Gatling uses Java’s DNS name resolution by default, with a 30-second TTL on OpenJDK. For multiple DNS records (A records), Gatling shuffles them to emulate DNS round-robin behavior. The TTL can be tuned via the networkaddress.cache.ttl security property.

asyncNameResolution

Switch to Gatling’s own non-blocking async DNS resolver.
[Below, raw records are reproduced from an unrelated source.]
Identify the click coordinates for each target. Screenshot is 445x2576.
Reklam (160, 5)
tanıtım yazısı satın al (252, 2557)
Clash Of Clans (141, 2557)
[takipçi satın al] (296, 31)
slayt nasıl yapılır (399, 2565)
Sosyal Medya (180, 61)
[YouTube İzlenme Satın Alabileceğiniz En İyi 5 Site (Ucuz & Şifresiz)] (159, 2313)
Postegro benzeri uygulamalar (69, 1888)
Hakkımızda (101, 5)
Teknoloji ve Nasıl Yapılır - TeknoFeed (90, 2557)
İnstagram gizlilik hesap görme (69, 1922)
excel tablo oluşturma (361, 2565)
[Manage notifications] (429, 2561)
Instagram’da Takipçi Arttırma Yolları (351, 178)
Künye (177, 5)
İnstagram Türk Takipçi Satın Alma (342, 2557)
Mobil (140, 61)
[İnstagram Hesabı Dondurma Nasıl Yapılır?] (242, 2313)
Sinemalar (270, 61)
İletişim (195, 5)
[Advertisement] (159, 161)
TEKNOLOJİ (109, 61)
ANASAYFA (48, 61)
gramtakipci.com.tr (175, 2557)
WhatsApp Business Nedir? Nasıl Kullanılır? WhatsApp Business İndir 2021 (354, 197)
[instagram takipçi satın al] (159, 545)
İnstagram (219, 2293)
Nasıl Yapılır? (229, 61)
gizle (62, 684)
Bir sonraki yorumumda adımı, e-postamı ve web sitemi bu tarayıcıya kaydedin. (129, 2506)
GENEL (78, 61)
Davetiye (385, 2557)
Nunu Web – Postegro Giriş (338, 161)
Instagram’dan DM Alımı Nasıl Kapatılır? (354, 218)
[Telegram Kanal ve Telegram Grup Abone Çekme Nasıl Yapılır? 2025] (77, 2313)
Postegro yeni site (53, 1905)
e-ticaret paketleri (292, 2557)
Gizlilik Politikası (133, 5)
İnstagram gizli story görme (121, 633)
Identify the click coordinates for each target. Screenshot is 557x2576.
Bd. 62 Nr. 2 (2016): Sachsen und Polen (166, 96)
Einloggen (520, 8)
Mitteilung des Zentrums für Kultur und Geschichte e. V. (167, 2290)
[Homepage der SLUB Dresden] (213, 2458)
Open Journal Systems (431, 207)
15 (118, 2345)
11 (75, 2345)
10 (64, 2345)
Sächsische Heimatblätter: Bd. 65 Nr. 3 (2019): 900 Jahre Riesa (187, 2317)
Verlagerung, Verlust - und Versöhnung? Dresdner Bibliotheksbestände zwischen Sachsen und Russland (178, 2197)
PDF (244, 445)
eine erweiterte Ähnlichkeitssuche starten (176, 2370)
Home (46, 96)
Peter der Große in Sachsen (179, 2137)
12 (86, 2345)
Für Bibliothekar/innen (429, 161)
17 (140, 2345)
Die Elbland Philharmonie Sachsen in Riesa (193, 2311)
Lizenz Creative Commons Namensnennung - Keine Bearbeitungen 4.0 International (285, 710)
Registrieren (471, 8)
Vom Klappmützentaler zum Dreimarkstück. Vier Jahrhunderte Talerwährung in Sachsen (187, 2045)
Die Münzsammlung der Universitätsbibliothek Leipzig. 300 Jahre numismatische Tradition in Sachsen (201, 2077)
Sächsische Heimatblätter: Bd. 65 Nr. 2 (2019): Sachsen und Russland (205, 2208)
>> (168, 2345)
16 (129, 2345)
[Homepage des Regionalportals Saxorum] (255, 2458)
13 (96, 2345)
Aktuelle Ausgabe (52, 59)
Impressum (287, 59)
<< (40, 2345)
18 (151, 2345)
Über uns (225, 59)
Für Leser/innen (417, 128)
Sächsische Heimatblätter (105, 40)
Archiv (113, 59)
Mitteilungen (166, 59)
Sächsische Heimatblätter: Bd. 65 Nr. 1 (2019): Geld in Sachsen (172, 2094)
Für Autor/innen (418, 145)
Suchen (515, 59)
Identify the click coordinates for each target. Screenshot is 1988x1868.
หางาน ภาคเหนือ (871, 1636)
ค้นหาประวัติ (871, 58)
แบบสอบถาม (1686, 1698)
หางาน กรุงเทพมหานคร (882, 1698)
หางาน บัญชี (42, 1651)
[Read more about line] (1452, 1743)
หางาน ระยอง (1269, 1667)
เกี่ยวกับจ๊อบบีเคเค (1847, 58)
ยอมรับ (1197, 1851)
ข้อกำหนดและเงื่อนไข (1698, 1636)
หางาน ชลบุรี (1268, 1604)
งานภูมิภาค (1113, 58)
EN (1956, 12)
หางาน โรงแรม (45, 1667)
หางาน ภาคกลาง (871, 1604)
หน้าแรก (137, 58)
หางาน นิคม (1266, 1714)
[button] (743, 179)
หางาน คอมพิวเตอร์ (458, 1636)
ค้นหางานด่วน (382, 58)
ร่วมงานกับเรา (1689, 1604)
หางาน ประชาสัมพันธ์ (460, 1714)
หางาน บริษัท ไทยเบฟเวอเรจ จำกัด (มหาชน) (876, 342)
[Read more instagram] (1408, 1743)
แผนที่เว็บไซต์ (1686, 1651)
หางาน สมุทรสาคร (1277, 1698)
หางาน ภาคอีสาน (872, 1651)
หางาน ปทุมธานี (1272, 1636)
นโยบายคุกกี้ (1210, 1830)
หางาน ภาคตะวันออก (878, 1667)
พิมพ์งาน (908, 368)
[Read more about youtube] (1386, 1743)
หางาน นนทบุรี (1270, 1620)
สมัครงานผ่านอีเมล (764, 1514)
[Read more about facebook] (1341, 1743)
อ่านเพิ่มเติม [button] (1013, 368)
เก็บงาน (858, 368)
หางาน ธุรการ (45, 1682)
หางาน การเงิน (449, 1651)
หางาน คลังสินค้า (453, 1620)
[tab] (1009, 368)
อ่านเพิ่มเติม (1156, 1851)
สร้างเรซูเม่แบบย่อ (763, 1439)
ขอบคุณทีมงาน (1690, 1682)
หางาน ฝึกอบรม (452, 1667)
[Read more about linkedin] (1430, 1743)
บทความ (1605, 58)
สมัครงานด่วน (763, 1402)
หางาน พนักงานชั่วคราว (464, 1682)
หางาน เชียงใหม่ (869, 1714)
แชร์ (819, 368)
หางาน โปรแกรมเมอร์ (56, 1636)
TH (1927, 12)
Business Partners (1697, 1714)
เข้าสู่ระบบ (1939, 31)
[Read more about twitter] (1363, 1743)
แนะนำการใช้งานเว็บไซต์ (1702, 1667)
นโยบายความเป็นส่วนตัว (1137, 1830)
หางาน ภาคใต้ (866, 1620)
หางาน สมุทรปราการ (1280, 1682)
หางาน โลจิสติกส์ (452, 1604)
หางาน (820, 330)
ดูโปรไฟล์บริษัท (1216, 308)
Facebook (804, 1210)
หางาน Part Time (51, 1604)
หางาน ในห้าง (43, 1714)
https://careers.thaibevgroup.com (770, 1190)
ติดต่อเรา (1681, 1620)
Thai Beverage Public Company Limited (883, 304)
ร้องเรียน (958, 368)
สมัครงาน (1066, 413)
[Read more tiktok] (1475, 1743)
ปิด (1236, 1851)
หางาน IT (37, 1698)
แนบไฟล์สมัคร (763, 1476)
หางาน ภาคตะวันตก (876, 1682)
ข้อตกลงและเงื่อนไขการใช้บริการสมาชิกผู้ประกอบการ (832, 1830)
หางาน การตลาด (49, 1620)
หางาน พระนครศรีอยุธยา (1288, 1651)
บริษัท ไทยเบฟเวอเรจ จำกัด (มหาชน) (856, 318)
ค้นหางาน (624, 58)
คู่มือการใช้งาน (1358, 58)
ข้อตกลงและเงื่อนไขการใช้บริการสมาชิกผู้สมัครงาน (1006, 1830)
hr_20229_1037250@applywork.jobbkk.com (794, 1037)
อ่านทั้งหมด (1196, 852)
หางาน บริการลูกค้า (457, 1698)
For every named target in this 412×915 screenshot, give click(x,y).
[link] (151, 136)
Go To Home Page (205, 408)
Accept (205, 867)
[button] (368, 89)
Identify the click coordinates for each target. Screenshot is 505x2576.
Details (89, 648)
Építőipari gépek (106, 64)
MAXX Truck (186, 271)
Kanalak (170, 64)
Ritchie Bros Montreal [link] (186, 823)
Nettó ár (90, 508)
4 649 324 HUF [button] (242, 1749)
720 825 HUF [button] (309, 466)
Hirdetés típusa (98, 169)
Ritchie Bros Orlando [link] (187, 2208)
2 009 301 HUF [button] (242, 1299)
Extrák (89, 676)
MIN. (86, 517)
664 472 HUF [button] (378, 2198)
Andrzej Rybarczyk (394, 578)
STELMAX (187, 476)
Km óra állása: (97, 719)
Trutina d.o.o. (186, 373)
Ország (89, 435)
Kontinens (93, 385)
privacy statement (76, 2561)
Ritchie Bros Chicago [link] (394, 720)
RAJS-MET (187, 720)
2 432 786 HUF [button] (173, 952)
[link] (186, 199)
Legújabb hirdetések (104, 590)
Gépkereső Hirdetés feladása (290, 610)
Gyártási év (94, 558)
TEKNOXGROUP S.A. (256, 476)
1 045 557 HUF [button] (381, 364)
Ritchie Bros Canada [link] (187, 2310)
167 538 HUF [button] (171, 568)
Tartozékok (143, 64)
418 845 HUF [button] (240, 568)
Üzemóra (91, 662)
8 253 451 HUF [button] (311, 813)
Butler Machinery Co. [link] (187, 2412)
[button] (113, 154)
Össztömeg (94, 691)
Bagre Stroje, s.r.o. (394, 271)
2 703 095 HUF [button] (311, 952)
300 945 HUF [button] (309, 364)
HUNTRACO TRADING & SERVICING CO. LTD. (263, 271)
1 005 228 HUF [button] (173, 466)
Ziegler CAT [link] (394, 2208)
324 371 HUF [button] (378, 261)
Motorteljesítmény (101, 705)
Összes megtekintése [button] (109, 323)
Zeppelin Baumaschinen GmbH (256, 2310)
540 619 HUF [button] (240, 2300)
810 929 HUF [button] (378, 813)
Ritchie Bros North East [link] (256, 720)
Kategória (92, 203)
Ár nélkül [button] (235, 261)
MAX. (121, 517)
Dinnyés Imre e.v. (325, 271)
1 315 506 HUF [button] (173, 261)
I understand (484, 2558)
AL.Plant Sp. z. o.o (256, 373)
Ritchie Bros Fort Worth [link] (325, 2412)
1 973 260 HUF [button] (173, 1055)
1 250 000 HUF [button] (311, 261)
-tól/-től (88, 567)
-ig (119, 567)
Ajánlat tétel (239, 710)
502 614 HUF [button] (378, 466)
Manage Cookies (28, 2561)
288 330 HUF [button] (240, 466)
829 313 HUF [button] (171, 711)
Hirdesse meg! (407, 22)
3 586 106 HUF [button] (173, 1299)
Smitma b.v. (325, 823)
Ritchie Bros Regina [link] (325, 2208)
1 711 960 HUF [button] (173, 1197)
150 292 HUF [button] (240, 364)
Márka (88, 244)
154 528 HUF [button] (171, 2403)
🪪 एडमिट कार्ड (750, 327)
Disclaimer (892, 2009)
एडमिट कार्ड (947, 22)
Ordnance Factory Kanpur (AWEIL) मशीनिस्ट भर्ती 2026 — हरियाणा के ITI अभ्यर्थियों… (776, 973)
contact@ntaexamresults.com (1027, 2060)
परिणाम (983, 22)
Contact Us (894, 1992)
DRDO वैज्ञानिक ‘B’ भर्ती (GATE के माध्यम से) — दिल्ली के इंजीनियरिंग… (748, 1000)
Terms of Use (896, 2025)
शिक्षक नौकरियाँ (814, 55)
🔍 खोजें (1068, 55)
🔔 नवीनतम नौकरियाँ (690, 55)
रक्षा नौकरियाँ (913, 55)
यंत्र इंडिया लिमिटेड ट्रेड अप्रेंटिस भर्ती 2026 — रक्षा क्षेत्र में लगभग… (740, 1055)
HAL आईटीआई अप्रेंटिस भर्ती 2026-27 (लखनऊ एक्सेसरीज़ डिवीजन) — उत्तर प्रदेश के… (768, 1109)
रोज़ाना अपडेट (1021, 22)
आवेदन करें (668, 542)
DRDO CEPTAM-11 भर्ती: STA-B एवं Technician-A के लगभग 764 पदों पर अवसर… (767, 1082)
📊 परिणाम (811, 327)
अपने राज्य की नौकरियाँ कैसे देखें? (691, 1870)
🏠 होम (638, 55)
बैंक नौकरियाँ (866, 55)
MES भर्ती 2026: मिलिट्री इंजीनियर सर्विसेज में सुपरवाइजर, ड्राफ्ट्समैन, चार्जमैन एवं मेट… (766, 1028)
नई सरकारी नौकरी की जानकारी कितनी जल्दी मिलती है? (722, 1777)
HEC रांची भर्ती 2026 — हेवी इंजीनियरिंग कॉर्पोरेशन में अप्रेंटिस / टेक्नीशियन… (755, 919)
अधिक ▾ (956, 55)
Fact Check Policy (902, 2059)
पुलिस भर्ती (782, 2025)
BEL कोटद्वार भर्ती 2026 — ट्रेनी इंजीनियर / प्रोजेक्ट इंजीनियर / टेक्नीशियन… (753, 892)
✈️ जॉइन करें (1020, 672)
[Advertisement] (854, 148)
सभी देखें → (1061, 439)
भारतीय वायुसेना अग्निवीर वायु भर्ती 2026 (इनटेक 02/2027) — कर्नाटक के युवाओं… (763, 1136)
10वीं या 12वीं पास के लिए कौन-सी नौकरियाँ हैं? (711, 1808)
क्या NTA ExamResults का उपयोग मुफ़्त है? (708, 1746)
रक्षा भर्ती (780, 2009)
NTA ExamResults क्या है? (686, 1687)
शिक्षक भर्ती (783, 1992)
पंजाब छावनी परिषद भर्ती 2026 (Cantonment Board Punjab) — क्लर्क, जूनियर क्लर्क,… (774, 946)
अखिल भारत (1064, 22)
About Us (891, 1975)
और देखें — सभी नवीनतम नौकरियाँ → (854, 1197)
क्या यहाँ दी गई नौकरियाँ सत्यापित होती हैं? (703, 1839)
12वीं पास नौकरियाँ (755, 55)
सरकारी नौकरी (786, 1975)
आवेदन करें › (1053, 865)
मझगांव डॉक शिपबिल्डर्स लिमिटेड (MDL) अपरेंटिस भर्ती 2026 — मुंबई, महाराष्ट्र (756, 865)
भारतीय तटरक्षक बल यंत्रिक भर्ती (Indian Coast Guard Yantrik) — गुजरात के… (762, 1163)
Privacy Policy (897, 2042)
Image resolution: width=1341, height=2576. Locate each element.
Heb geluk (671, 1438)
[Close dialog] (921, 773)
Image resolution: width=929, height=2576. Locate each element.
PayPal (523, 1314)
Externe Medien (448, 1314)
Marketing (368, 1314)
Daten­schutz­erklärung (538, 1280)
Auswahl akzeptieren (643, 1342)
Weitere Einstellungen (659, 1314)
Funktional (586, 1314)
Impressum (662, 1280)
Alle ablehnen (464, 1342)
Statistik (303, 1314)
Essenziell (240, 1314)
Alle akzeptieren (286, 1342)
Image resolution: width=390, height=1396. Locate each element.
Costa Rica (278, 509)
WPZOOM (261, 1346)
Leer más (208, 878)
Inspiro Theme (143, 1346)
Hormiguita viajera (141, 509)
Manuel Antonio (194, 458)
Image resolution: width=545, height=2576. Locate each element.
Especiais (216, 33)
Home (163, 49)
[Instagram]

You can also force specific DNS server addresses and opt into per-virtual-user DNS caches.
// use system DNS servers
http.asyncNameResolution();

// force specific DNS servers
http.asyncNameResolution("8.8.8.8");

// per-virtual-user DNS cache (own UDP requests per user)
http
  .asyncNameResolution()
  .perUserNameResolution();

hostNameAliases

Define hostname aliases programmatically without modifying /etc/hosts.
http.hostNameAliases(
  Map.of("gatling.io", List.of("192.168.0.1", "192.168.0.2"))
);

Local Addresses

When your load generator has multiple IP addresses (via IP aliasing or iproute2), you can bind sockets to specific local addresses. Each virtual user is assigned one address in a round-robin fashion.
http.localAddress("192.168.0.1");
http.localAddresses("192.168.0.1", "192.168.0.2");

// use all available bindable addresses
http.useAllLocalAddresses();

// use addresses matching a regex pattern
http.useAllLocalAddressesMatching("pattern1", "pattern2");

Per-User Key Manager

By default, Gatling uses the KeyManagerFactory from gatling.conf or the JVM default. For mutual TLS scenarios where each virtual user needs different certificates, you can supply a factory function keyed on the virtual user ID.
http.perUserKeyManagerFactory(
  userId -> (javax.net.ssl.KeyManagerFactory) myFactoryForUser(userId)
);
perUserKeyManagerFactory is not supported in the JavaScript/TypeScript SDK.